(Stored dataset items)
------------

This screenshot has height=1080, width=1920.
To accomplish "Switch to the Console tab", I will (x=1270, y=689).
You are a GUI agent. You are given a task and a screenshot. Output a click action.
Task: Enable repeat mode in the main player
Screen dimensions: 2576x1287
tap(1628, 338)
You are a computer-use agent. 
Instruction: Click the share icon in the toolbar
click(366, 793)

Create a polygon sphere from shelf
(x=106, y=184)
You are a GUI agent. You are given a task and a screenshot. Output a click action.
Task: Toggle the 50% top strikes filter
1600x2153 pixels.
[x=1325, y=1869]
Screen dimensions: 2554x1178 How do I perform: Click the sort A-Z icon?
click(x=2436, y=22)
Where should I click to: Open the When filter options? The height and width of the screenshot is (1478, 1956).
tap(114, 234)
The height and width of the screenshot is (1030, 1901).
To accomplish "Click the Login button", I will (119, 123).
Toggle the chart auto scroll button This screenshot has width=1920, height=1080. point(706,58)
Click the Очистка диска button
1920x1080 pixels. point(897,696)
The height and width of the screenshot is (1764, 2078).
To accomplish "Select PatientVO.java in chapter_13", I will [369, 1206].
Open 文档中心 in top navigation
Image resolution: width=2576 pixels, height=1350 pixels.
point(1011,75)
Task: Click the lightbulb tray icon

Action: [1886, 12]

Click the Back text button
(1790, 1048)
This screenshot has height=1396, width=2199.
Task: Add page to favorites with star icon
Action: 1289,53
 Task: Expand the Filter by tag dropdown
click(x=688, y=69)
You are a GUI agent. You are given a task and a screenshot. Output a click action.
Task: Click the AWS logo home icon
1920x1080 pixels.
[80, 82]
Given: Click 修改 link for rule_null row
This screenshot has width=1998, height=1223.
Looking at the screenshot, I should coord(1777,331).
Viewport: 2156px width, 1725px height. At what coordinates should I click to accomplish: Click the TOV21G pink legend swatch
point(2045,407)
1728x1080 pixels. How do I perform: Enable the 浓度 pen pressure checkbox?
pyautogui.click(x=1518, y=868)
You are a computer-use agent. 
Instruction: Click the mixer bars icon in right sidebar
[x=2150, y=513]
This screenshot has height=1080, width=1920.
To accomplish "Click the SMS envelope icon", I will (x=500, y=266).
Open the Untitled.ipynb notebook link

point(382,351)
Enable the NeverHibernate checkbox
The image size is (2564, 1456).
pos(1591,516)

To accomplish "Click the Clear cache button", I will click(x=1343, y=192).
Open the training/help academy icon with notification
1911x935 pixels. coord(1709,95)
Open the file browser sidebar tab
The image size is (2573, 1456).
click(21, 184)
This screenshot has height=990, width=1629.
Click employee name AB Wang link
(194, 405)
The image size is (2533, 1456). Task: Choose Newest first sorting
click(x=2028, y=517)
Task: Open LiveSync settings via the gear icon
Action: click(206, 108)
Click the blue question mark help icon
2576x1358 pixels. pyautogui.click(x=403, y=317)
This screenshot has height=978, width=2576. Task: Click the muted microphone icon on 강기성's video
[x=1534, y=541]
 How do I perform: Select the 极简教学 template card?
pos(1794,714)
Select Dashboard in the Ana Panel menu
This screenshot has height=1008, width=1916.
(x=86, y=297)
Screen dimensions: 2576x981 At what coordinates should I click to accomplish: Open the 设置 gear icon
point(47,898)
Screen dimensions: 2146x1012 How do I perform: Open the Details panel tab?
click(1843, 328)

------------

# Exercise prompt
Starting from the line containing "Screen dimensions: 2146x1012", repeat each line through the end of the entries, exactly.

# Task output
Screen dimensions: 2146x1012 How do I perform: Open the Details panel tab?
click(1843, 328)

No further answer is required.